Have you ever walked around with your kids and talked about where leaves end up after they fall from the tree? It’s a pretty fun way to start the topic of decaying matter. After all the insects die off and leaves crumble, the starting process of breaking down begins. Everything turns back into the soil. This is nature’s super cool way of recycling.
What is Composting?
Composting is the natural process of organic materials like food and yard waste breaking down into dark matter, much like soil. How cool is it that we can convert waste into healthy organic soil!
Composting is a great way to show your kids how to convert waste into nutrient soil. It also connects us to mother nature, offering a new level of understanding for the life cycle. They will even learn how temperature plays a role in the decomposition process as they watch different materials break down. Natural cycles of life, death, rebirth, and the recycling of nutrients in the ecosystem.
As living matter dies, organisms known as decomposers consume it, breaking it into smaller components that are added into soil. Reducing waste should be a goal for every family. Composting can also help remind your kids that they are part of a bigger picture. What they do really matters. By composting they are stepping up to care for our environment and give back to the land. Just as each microorganism deep within the compost pile individually is small, when all the organisms work together they are able to decompose large amounts of waste and contribute beautiful, rich soil that can be added to any garden.
Composting is really for anyone. You don’t even need a vegetable garden to compost. If you live in the city, you can compost. Once you start you will be amazed at how much waste you are keeping out of our landfills.
Resources For Compost Study Unit
Outdoor Compost Bin – you can use a simple Rubbermaid bin also.
Compost Starter Organic Microbe Starter
Now You See It Now You Don’t Kid Compost Science Experiment
Start Your Own Compost
Start with reading a story about composting. I chose Compost Stew by Mary McKenna Siddals. After the story I collected everything I needed for the clear “now you see it now you don’t” science experiment and let my kids fill the sections themselves. We did a couple worksheets that were age appropriate for both my preschooler and third grader.
Then we took a small flip lid bathroom trash can from HomeGoods and made labels for it to keep in our kitchen. You can start with any small container in your kitchen, one that you can move into a bin outside. Oliver (my three year old) and I built our rotating outdoor compost bin. He loves anything that involves a tool. And so our journey began…

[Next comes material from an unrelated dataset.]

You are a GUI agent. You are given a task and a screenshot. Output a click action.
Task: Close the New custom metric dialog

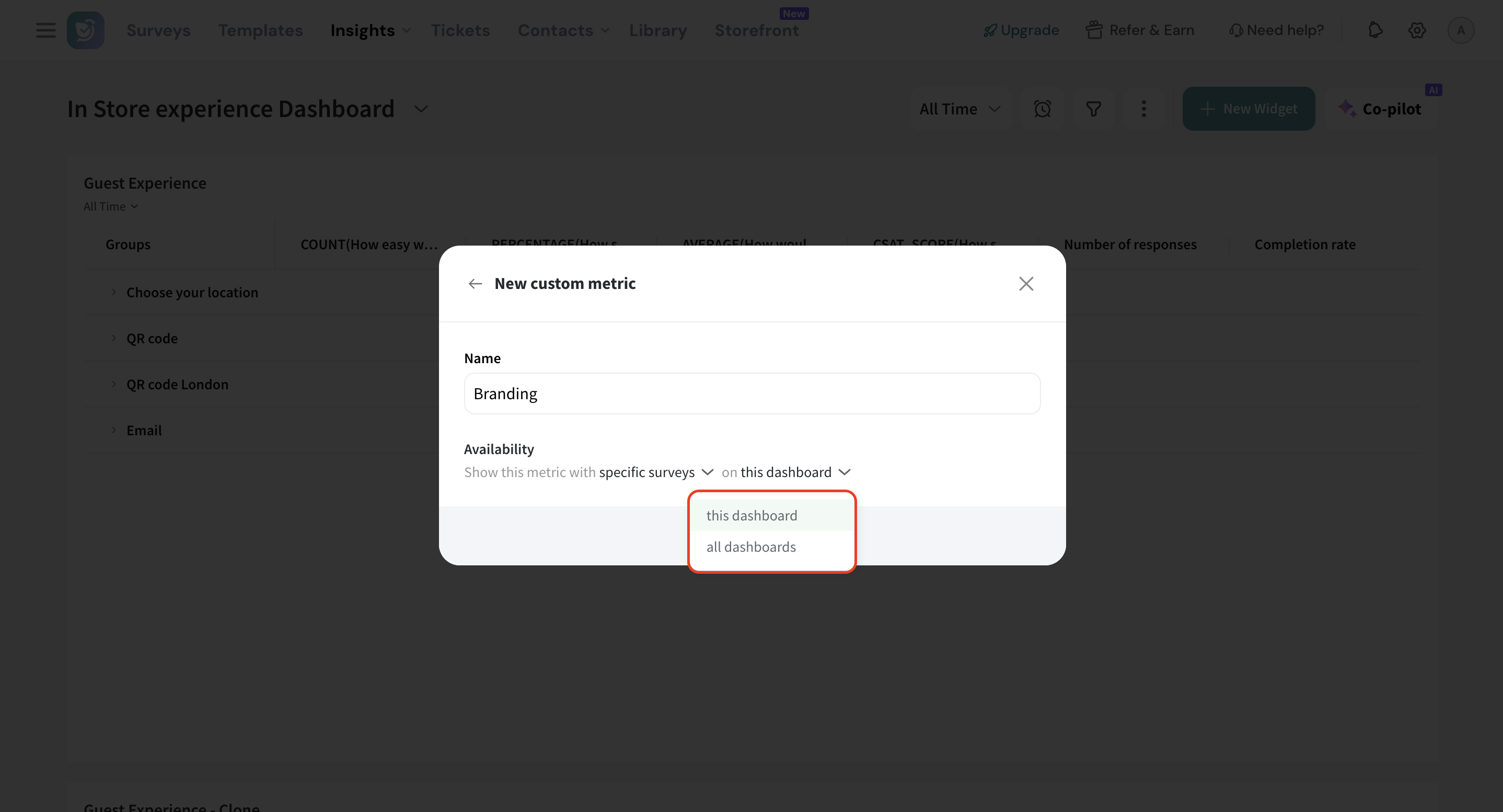(x=1026, y=284)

If you don’t have a vegetable garden yet, you can make compost for your potted plants. Another fun idea would be to donate your compost to a local school or community garden. I personally love the idea of having your kiddos jar it and start selling it! Anything to get those young entrepreneur minds going. Turn your lemonade stand into soil goddess organic matter.
Science
All composting requires three basic ingredients (try to keep equal parts brown to greens):
- Browns – This includes materials such as dead leaves, feathers, branches, and twigs.
- Greens – This includes materials such as grass clippings, vegetable waste, fruit scraps, and coffee grounds.
- Water – Having the right amount of water, greens, and browns is important for compost development. Your compost pile should have an equal amount of browns to greens. You should also alternate layers of organic materials of different-sized particles. The brown materials provide carbon for your compost, the green materials provide nitrogen, and the water provides moisture to help break down the organic matter.
- Select a dry, shady spot.
- Add brown and green materials as they are collected, making sure larger pieces are chopped or shredded.
- Moisten dry materials as they are added.
- Cover the top of the compost with a lid to keep it moist. When the material at the bottom is dark and rich in color, your compost is ready to use.
Get a Thermometer
Talk to your kids and explain what causes compost heat up. Let them know that when a compost pile begins to work and break down, the inside of the pile starts getting warm. When the material breaks down, or decomposes, it releases energy in the form of heat. The heat is important because it sterilizes, or makes safe, the compost for people to use it later. We use different tools to measure things. For weight, we use scales, for length, we use rulers, and for temperature, we use thermometers. Find a thermometer and go over how to read it with them. The temperature of an active compost pile is usually about 140 degrees Fahrenheit or about 60 degrees Celsius.
Download and print this fun cut and paste worksheet: Cut and Paste
Fun Snack Time Recipe
Layer a glass cup with the following: Marshmallows for the bedrock. Cheerios as the subsoil. Chocolate rice crisps for the topsoil and mix in mini m&ms for the humus. Top it all off with some gummy worms. I bet they will remember the soil layers after this fun activity.
Have Fun Composting
Thanks for being here alongside me on this journey.